Et Francine elle avait des frères et sœurs ? Oui une sœur Jeanne et deux frères Léon et Edouard.
Et Francine combien a-t-elle eu d’enfants ? Quatre. Grand-Mamie Hélène qui était ma maman et  dont tu te souviens et trois garçons, Abel, Etienne et Roger que tu n’as pas connus, c’étaient tes grands-oncles.
Ariane est un peu perdue dans toute cette généalogie qui lui paraît bien compliquée. Mais Elisabeth prend le temps de lui expliquer.
  Et le coffre dans lequel  Jeanne enfermait ses trésors? Qu’est-il devenu ?
Elisabeth sourit. Il a voyagé mais depuis peu il  est revenu… à Sermages. Ariane s’étonne. Alors Elisabeth raconte.
Et bien voilà. Quand Marie-Louise s’est mariée son père a tenu à lui offrir le coffre qui avait appartenu à Marie sa mère et à Jeanne sa grand-mère. Mais après son séjour dans l’appentis où Marie l’avait fait porter, le meuble avait souffert de l’humidité. Il avait fallu toute l’habileté du menuisier et du serrurier de Sermages pour qu’il retrouve son aspect d’antan.
Ensuite ? Ma grand-mère Francine, au dire de ma mère, en a hérité à son tour. Fidèle à la tradition, elle y enfermait ses vêtements et ceux de ses enfants. Désormais le petit compartiment était réservé aux photos de famille. Les plus anciennes, celles que tu regardes avec tant de curiosité, ont été retrouvées là.
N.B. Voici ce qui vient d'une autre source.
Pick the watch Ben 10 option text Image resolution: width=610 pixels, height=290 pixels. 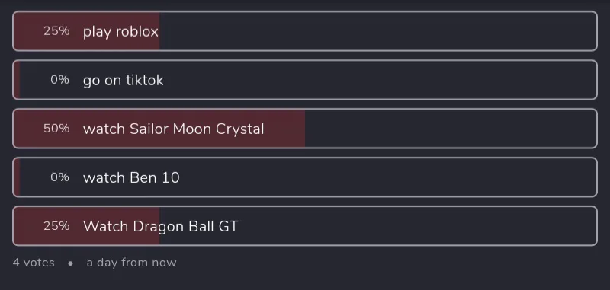tap(131, 177)
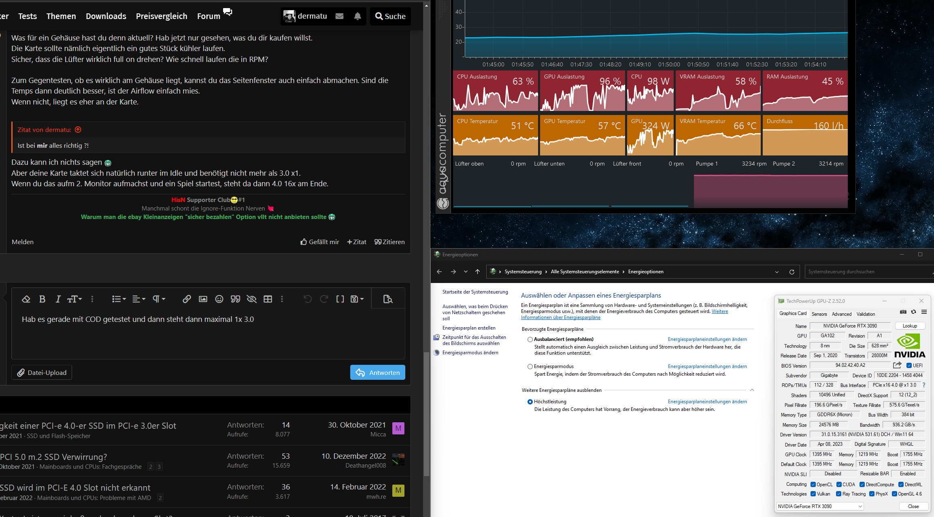The width and height of the screenshot is (934, 517).
Task: Insert a link with the chain icon
Action: [x=187, y=299]
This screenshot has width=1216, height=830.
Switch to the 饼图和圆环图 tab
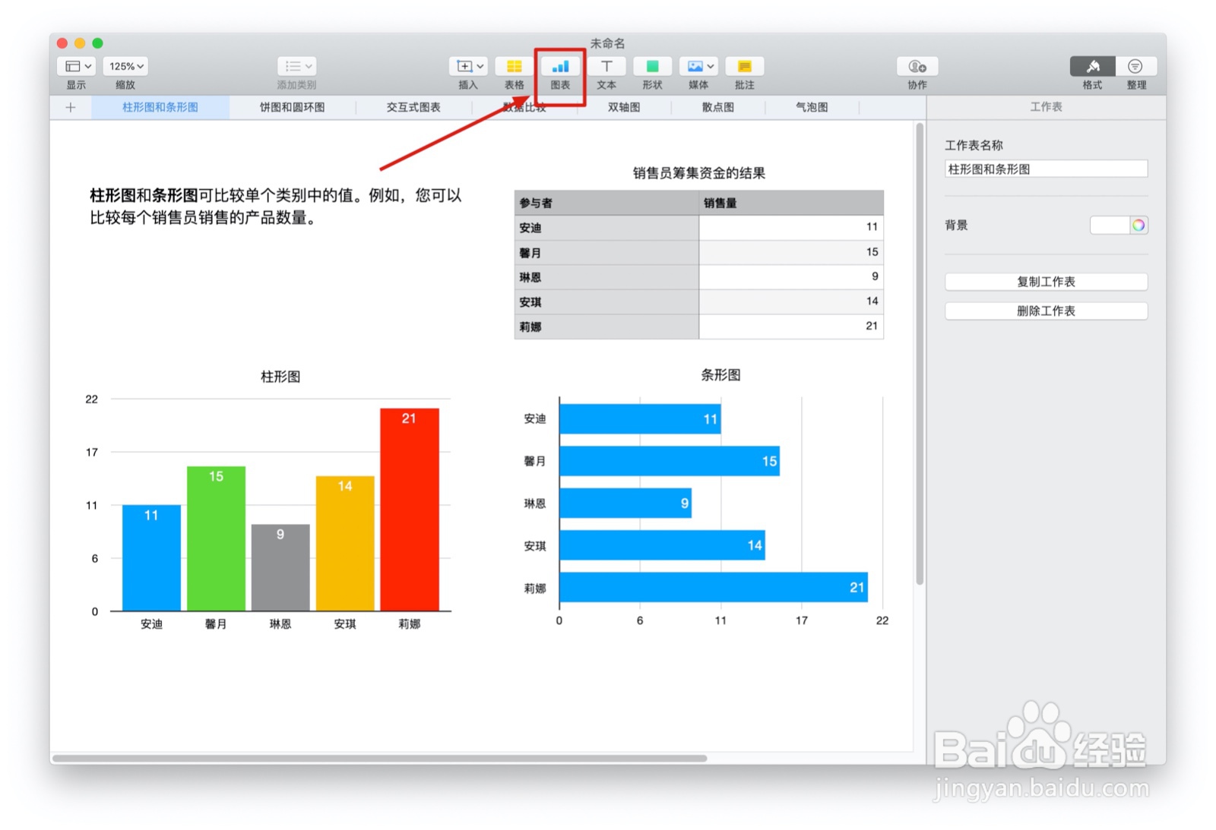(293, 107)
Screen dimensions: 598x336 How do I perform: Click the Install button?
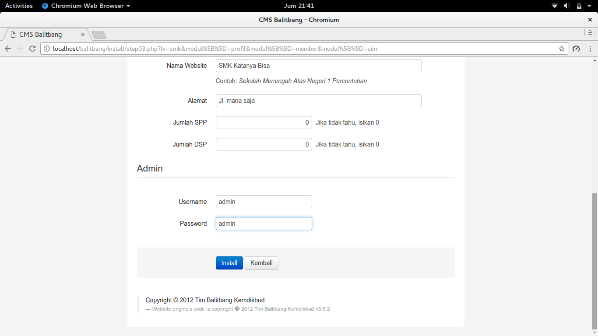coord(229,263)
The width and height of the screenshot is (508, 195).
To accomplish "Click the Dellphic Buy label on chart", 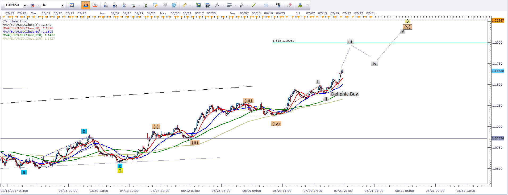I will (344, 94).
  1. Mais pendant tout ce temps-là où était le coffre ?
  2. A la Grétaude où vécurent Marie-louise et ensuite mes grands-parents. Mais il avait fini par être relégué au grenier avant que ma mère n’en hérite à son tour et ne l’emporte à Nevers dans sa maison.
  3. Et après ?

-   Maman a voulu me le donner mais j’ai préféré que ce soit mon fils aîné, ton oncle Gérard le frère de ta maman,  qui l’ai. Quand il est parti travailler à Brest le coffre a suivi dans ses bagages. Et puis il y eut ce dramatique  accident de bateau qui coûta la vie à ton oncle,  laissant ton petit cousin Alexandre orphelin.

  1. Mais…
-  Le hasard a voulu que la maman d’Alexandre, ta tante Chantal, soit revenue dans la région et qu’elle se soit remariée avec… le fils du notaire de Sermages. Sans le savoir elle vit sur les lieux de nos ancêtres puisque, aujourd’hui,  elle habite dans l’ancien Moulin du Bourg que son mari a acheté et rénové. Et, destin extraordinaire, le coffre de Jeanne a retrouvé sa place dans la grande salle où vécut notre aïeule Marie Balandreau.